→ Trecho fornecido
::::::::

Seven: Um protagonista que vivencia a história e um personagem principal que define o ponto de vista da história
Enquanto na literatura é muito claro que o foco narrativo e o ponto de vista de uma história é de seu narrador, em cinema quem narra? Quem estuda linguagem de cinema, sabe que quem narra é a câmera. Por isso não é difícil que ao se falar em ponto de vista em cinema, logo ouçamos falar de câmera subjetiva ou de POV ( point of view), mas o Ponto de Vista no cinema é uma construção narrativa que se inicia no roteiro. Mais precisamente, o ponto de vista da sua história nasce com o seu protagonista e o seu personagem principal.
"Podemos considerar que uma história cinematográfica é narrada do ponto de vista de uma personagem particular quando ela está presente, como participante ou testemunha, na maioria das cenas que compõem o filme e quando não nos é dado ver e saber muito mais ( e nem muito menos) do que ela. O fato de entrarmos na “intimidade” da personagem, assistido a cenas em que ela está só, vendo e ouvindo o que ele vê e ouve ( por exemplo, quando está no telefone ), contribui para reforçar nossa identificação ou, pelo menos, nossa impressão de compartilhar seu ponto de vista. O roteirista as vezes deve decidir de antemão de que ponto de vista sua história vai ser contada, isto é, através de que forma de identificação, com qual personagem e com que modo de narração ela vai funcionar. O ponto de vista escolhido determina não só os eixos emocionais da narrativa ( de acordo com esse ponto de vista, uma mesma cena pode ser dramática, engraçada ou vista friamente), mas também sua linha dramática."

::::::::

→ Exercício proposto A
De acordo com o texto sobre ponto de vista no cinema, onde começa a construção do ponto de vista de um filme?
→ Exercício proposto B
Retome o texto sobre ponto de vista no cinema logo depois da última frase e dê continuidade a ele.
As linhas a seguir são um material à parte, sem ligação com o texto sobre ponto de vista no cinema.

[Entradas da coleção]
::::::::

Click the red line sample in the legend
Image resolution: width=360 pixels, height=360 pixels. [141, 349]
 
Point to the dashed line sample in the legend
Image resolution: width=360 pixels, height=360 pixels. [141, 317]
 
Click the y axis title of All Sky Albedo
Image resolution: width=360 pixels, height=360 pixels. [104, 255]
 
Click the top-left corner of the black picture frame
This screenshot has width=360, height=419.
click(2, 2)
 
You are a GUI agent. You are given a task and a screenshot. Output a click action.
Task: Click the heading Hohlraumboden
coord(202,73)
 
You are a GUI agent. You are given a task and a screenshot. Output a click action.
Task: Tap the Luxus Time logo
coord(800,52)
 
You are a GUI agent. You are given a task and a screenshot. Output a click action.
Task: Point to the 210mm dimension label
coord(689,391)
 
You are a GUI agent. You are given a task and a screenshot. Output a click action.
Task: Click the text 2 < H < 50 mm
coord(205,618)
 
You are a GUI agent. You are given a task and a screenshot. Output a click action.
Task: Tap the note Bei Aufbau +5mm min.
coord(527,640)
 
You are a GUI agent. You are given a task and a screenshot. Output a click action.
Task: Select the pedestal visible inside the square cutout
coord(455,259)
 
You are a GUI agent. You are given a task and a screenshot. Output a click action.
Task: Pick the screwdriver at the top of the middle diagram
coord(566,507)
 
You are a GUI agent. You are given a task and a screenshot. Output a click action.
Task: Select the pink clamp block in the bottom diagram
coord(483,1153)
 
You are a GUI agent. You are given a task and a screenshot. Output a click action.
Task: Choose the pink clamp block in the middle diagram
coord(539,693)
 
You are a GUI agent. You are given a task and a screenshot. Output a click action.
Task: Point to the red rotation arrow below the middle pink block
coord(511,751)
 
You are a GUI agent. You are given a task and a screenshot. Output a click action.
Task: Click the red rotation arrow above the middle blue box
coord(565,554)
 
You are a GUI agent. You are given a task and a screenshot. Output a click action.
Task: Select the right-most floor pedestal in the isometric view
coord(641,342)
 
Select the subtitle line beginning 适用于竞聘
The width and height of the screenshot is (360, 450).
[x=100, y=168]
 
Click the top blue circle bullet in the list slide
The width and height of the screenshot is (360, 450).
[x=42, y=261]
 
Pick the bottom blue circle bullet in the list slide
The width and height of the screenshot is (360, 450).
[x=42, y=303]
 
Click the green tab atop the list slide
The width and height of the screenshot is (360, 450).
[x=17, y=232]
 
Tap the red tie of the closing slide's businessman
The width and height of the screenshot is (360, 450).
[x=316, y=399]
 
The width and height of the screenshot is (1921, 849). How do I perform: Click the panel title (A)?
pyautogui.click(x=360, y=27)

::::::::

→ Resposta escrita A
No roteiro.

→ Resposta escrita B
-Michel Chion, O roteiro de Cinema
Porque narrativamente existe um personagem que dá o ponto de vista da história. Às vezes, ele faz isso em blocos pequenos, como apenas em algumas cenas. Às vezes, ele faz isso em um filme todo. Às vezes, nós escutamos sua voz narrando em Voice Over, mas às vezes não e mesmo assim a história está sendo contada sobre o seu ponto de vista. E necessariamente, esse personagem não é o seu protagonista. Mas para entendermos melhor a questão, precisamos saber quem é o protagonista.
Protagonista
O termo protagonista é usado desde o teatro da Grécia Antiga para significar o personagem que fez a primeira aparição no palco e tem ponto focal da história. O protagonista é o personagem com o maior objetivo/conflito/obstáculo no seu roteiro. A sua história, a sua jornada e o seu processo de transformação (ou não) são a estrutura principal de toda a trama. O protagonista comumente trás consigo o ponto de vista da história.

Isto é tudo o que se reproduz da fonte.